Записка и конфеты положены были не сейчас. Недавно накрапывал дождик, на листке блестело несколько капелек.
Я вошел в комнату. Дед, рассматривая за стеклом шкафа чайный сервиз, на меня не взглянул. Но я понимал: ничего не сказать деду нельзя. Просто глупо — не сказать. Будто не доверяю ему, будто он чужой. Да если по правде, то с дедом мы больше всего друзья. Маме, отцу не скажу, а деду как раз и можно.
— Съедим по яичку? — сказал я и, развернув конфету, подал деду.
Он сначала понюхал и отчего-то усмехнулся, качнул головой.
— Такие же… Немецкого офицера, помню, в блиндаже прихватили. Цельный ящик нашли у него таких вот, — дед откусил конфету, пожевал. — Шоколад. Такие же.
Можно было бы расспросить деда, как прихватили офицера, где, когда, но мне уже захотелось рассказать о Тане. И дед ведь понимает, что конфеты не курочка снесла и не с неба они свалились.
— Вкусные, — откусив от своей конфеты, сказал я и, как бы между прочим, добавил: — Девчонка снизу прислала. — Но дед опять ничего не сказал, и я тогда еще добавил: — Приехала недавно, и вот… вроде подружились.
— Что ж, хорошее дело, — обронил дед.
— Красивая она, — сказал я печально.
— Так еще лучше, что красивая.
— Она очень красивая. — Это у меня вышло еще печальнее.
— Не смотрит, что ль, загордилась? — спросил дед.
— Наоборот. Конфеты, видишь, прислала. И пишет, что жива и здорова. Привет передала.

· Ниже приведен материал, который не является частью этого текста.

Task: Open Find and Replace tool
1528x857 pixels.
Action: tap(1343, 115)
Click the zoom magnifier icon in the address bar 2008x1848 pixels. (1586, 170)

— Никак что-то, Петруха, в голову не возьму, — удивился дед. — Отчего нос-то повесил? Орлом гляди!.. Да я бы… Эх, годочков пятьдесят соскоблить бы… Ну, рассказывай, чего у тебя приключилось?
Я лишь плечами пожал:
— Чего рассказывать? Красивая она. Даже страшно.
— А ты не робей, шустряк-воробей! Чем ты-то плох! Глянь на себя — молодец, гвардейской стати! Весь в меня. А я, Петушок, без вранья скажу: орлом я был. Девки глазами ели. А я не на всякую еще и посмотрю. С разбором. А почему все? Цену знал себе. Вот и ты — гляди орлом-беркутом!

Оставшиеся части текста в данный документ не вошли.